Publication information
- Publisher: Marvel Comics
- First appearance: X-Force #8 (March 1992)
- Created by: Fabian Nicieza (writer) Rob Liefeld (Writer, artist)

In-story information
- Member(s): G. W. Bridge Hammer Domino Anaconda Solo Deadpool Notable former members Cable Garrison Kane Grizzly Constrictor

= Six Pack (comics) =

Fictional comic book group

The Six Pack is a team of fictional characters appearing in American comic books published by Marvel Comics. The original team debuted in X-Force #8 (March 1992), created by Fabian Nicieza and Rob Liefeld.

==Team biography==
When Stryfe travels to the present, Cable follows him with the aim of stopping Stryfe's nefarious plans as well as preventing Apocalypse's rise to power. Cable forms a group initially called the Wild Pack, but conflict with Silver Sable (who already had a group called the Wild Pack) forces him to change the name to the Six Pack. Cable travels between the present and his future with his ship Graymalkin, which contained a sentient computer program called Professor (the future version of the program built into X-Factor's ship).

The Six Pack performs many brutal missions, often with a high body count. Later, they are hired by Mr. Tolliver, which puts them in direct conflict with Stryfe. In their last mission, Cable and the Pack confront Stryfe, who gains the upper hand. Hammer decides to surrender vital information to Stryfe, forcing Cable to shoot him in the back. Cable escapes via time-travel, unable to take his friends along. They escape themselves but Hammer ends up paralyzed and Garrison Kane loses both of his arms.

Kane is granted robotic arms by the Weapon X program. G.W. Bridge, an agent of S.H.I.E.L.D., now acts as liaison to Weapon X. Kane undertakes a mission to destroy Cable and the two battle until circumstances bring them together to battle Stryfe once again. Kane's arms are destroyed, and Cable uses his time-travel capabilities to take him to the far future. His arms are replaced with liquid metal versions.

Domino, Hammer, Kane, and Grizzly operate for some time on their own. In one incident, they battle and then team up with the vigilante Nomad.

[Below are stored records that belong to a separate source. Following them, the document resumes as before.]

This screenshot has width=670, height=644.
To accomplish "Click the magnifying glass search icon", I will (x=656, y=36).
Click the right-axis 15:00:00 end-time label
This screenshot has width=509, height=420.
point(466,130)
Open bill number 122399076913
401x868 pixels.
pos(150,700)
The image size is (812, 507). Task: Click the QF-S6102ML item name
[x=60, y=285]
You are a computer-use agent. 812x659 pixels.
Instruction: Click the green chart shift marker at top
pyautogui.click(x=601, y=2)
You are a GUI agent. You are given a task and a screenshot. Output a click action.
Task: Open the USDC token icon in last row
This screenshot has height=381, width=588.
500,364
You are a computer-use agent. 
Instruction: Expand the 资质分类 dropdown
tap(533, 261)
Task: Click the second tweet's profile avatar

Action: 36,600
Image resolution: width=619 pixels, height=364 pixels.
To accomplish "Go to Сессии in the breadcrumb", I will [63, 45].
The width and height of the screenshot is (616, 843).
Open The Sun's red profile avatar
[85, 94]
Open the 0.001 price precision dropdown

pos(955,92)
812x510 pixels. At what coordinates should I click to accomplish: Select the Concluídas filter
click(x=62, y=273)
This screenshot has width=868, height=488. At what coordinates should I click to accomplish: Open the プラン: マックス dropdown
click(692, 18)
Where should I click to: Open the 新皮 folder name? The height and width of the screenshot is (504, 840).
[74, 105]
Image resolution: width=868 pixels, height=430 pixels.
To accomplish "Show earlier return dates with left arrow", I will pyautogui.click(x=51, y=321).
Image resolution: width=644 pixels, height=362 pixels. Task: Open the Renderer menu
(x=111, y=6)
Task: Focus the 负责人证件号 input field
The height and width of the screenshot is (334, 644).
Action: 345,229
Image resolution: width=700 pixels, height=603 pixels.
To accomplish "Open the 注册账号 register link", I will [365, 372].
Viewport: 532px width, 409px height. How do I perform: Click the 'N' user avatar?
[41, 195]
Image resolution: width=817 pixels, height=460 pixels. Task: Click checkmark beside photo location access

Later, Grizzly goes mad and begins killing people. Domino, after a long battle, is forced to kill him.

The original Six Pack X-Force #8

===Recent developments===
Six Pack is reformed by S.H.I.E.L.D. under the leadership of G.W. Bridge for the purpose of attacking Cable. New members include Constrictor, a mercenary who once shared an apartment with Deadpool, Anaconda, who was formerly employed by the Serpent Society, and Solo, a vigilante bio-teleporter with a penchant for attacking terrorists. Rounding out the group is longtime Six Pack member, Hammer.

Following their failed attempt to defeat Cable, G.W. and Hammer are placed in suspended animation, while Domino is "converted" to Cable's side. Solo, Constrictor, and Anaconda join Cable in exchange for money. They are later sent to find Cable but are trapped in his mind, which is quickly fading away. However, they are all eventually saved by Deadpool and the Fixer and returned to their bodies.

Constrictor eventually abandoned the group, and was, unbeknownst to the reader, replaced by Deadpool. The Six Pack was hired by the American government to commit acts of terrorism against the fictional country of Rumekistan, being led at this point by Cable. The objective was to taint Cable's reputation so as to crumble his secure reign over the country. They did not succeed, however, as it was all seemingly a part of Cable's plan. Deadpool also seems to have left the group after their defeat at Cable's hands. The captured Six Pack members are returned to their respective countries by Rumekistan forces.

==Other versions==

===Ultimate Marvel===
An alternate universe incarnation of the Six Pack appears in the Ultimate Marvel imprint, consisting of Cable, Domino, Hammer, Garrison Kane, Grizzly, and Bishop

==Hammer (Eisenhower Canty)==
Hammer was an ally to the mutant Cable and a member of the Six Pack. He appeared in Cable & Deadpool as part of a new 'Six-Pack'. They are hired by the U.S. government as part of a public relations mission against Cable, who by that point was ruling two separate countries. Hammer assists in a raid against the fictional Rumekistan; the intent is to disrupt its recently modified electrical grid and discredit Cable.